** Start **
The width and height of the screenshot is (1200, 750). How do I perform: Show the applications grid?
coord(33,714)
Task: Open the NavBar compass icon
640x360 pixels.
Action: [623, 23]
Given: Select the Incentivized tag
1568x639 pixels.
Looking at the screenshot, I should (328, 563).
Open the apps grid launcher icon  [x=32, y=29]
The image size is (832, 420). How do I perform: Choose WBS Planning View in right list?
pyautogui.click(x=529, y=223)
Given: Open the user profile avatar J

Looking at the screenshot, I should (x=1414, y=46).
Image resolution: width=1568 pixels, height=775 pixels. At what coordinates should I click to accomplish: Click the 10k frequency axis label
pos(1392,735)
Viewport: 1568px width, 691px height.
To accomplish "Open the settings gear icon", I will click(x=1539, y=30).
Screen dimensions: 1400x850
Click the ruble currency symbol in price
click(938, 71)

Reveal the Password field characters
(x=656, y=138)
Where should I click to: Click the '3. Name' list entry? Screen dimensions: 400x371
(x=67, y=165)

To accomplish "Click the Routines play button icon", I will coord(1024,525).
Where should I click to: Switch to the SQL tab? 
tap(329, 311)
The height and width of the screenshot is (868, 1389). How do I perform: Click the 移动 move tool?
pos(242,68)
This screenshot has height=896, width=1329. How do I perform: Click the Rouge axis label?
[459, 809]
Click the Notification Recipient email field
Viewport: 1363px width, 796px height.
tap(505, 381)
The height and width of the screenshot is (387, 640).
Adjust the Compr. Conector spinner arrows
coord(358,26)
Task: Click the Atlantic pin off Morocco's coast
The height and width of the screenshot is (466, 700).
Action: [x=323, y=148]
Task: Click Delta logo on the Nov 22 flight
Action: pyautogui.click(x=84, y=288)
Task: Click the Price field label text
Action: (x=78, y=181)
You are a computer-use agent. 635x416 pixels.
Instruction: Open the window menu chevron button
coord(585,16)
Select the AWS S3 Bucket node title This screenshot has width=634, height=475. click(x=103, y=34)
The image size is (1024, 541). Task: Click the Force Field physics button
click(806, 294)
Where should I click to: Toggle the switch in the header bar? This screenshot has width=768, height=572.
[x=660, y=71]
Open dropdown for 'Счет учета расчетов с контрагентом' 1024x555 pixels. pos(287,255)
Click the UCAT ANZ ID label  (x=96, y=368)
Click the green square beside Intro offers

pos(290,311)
** End **
**Requirement**
Replace every "pixels" in the rows above with "px", leaving everything else unchanged.

**Answer**
The width and height of the screenshot is (1200, 750). How do I perform: Show the applications grid?
coord(33,714)
Task: Open the NavBar compass icon
640x360 px.
Action: [623, 23]
Given: Select the Incentivized tag
1568x639 px.
Looking at the screenshot, I should (328, 563).
Open the apps grid launcher icon  [x=32, y=29]
The image size is (832, 420). How do I perform: Choose WBS Planning View in right list?
pyautogui.click(x=529, y=223)
Given: Open the user profile avatar J

Looking at the screenshot, I should (x=1414, y=46).
Image resolution: width=1568 px, height=775 px. At what coordinates should I click to accomplish: Click the 10k frequency axis label
pos(1392,735)
Viewport: 1568px width, 691px height.
To accomplish "Open the settings gear icon", I will click(x=1539, y=30).
Screen dimensions: 1400x850
Click the ruble currency symbol in price
click(938, 71)

Reveal the Password field characters
(x=656, y=138)
Where should I click to: Click the '3. Name' list entry? Screen dimensions: 400x371
(x=67, y=165)

To accomplish "Click the Routines play button icon", I will coord(1024,525).
Where should I click to: Switch to the SQL tab? 
tap(329, 311)
The height and width of the screenshot is (868, 1389). How do I perform: Click the 移动 move tool?
pos(242,68)
This screenshot has height=896, width=1329. How do I perform: Click the Rouge axis label?
[459, 809]
Click the Notification Recipient email field
Viewport: 1363px width, 796px height.
tap(505, 381)
The height and width of the screenshot is (387, 640).
Adjust the Compr. Conector spinner arrows
coord(358,26)
Task: Click the Atlantic pin off Morocco's coast
The height and width of the screenshot is (466, 700).
Action: [x=323, y=148]
Task: Click Delta logo on the Nov 22 flight
Action: pyautogui.click(x=84, y=288)
Task: Click the Price field label text
Action: (x=78, y=181)
You are a computer-use agent. 635x416 px.
Instruction: Open the window menu chevron button
coord(585,16)
Select the AWS S3 Bucket node title This screenshot has width=634, height=475. click(x=103, y=34)
The image size is (1024, 541). Task: Click the Force Field physics button
click(806, 294)
Where should I click to: Toggle the switch in the header bar? This screenshot has width=768, height=572.
[x=660, y=71]
Open dropdown for 'Счет учета расчетов с контрагентом' 1024x555 px. pos(287,255)
Click the UCAT ANZ ID label  (x=96, y=368)
Click the green square beside Intro offers

pos(290,311)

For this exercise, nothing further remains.